The first is to run the register allocator _after_ the burg rules: this 
requires a rewrite of the liveness code, too, to use linear indexes instead 
of basic-block/tree number combinations. This can be done by:
*) allocating virtual regs to all the locals that can be register allocated
*) running the burg rules (some may require adjustments): the local virtual 
registers are assigned starting from global-virt-regs+1, instead of the current
hardware-regs+1, so we can tell apart global and local virt regs.

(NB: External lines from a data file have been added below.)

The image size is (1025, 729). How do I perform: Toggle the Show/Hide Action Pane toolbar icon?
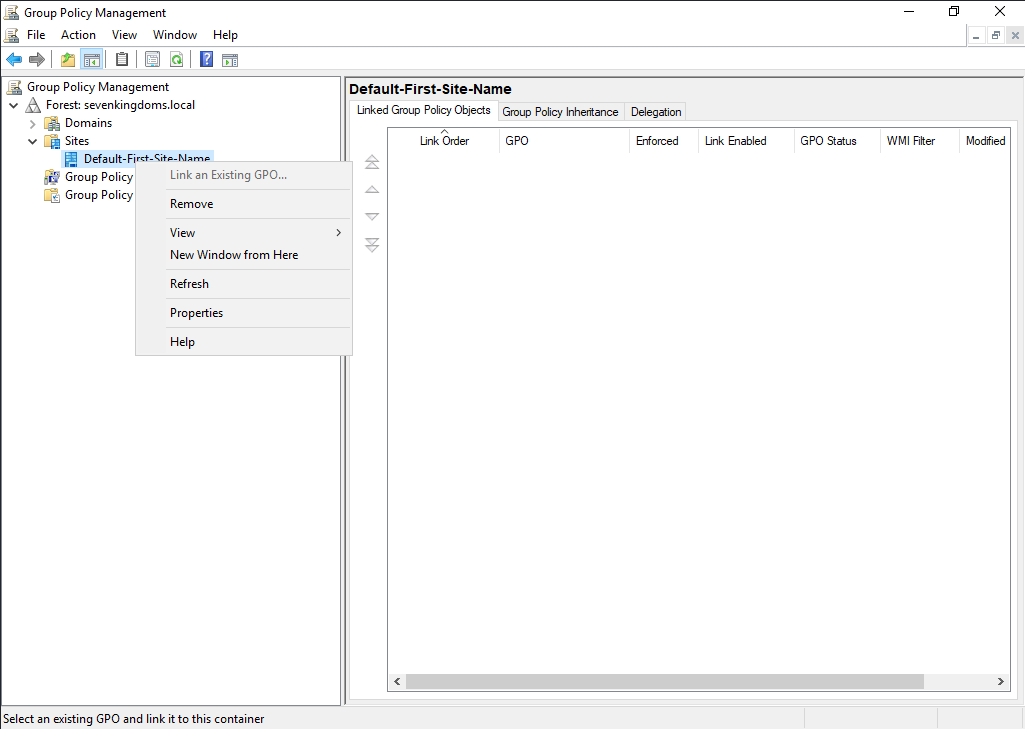pos(229,59)
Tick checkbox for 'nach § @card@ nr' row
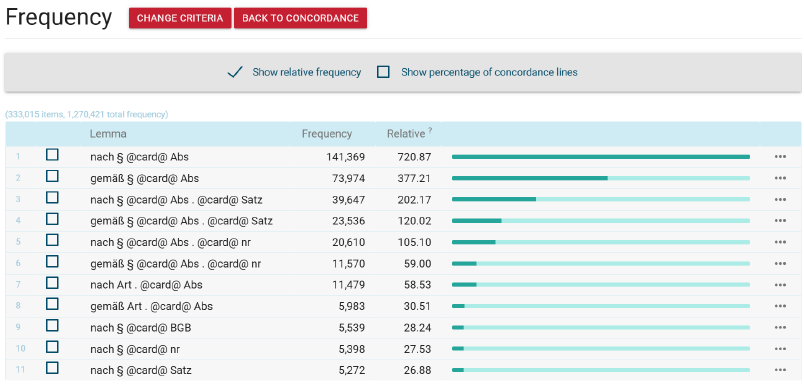This screenshot has height=385, width=804. pyautogui.click(x=52, y=347)
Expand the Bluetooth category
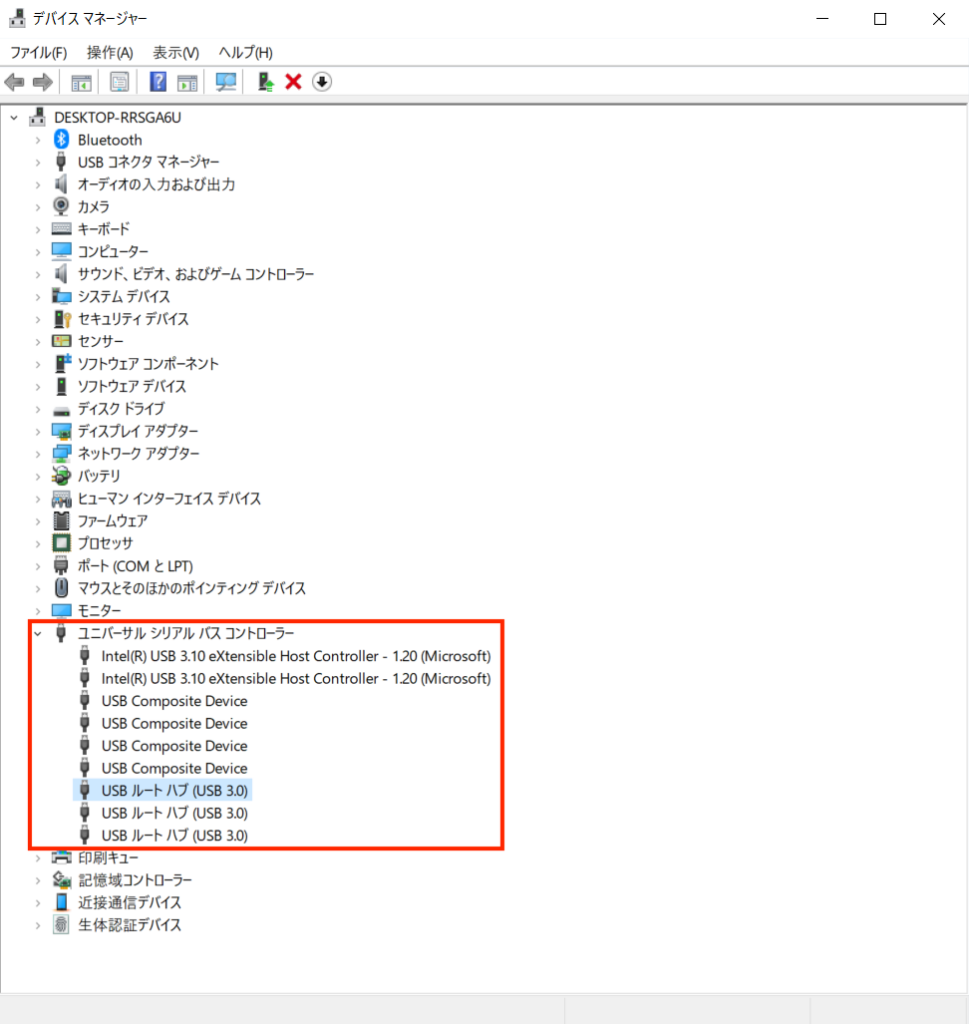 pyautogui.click(x=38, y=140)
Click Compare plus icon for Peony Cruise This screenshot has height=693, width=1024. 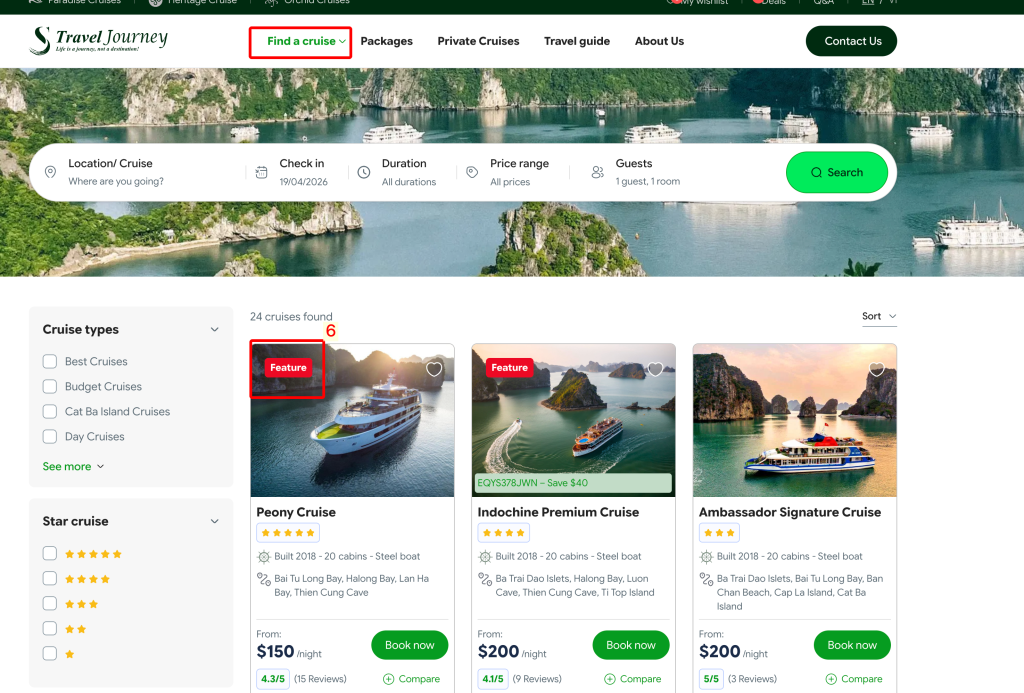click(388, 679)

*) running the liveness/whatever code is needed to allocate the global registers
*) allocate the rest of the local variables to stack slots
*) continue with the current local allocator

This work could take 2-3 weeks.

The next step is to define the kind of declarative data an architecture needs
and assigning virtual regs to all the registers and making the allocator
assign from the volatile registers, too.
Note that some of the code that is currently emitted in the arch-specific
code, will need to be emitted as instructions that the reg allocator
can inspect: think of a method that returns the first argument which is
received in a register: the current code copies it to either a local slot or
to a global reg in the prolog an copies it back to the return register
int he basic block, but since neither the regallocator nor the peephole code
knows about the prolog code, the first store cannot be optimized away.
The gcc code has some example of how to specify register classes in a 
declarative way.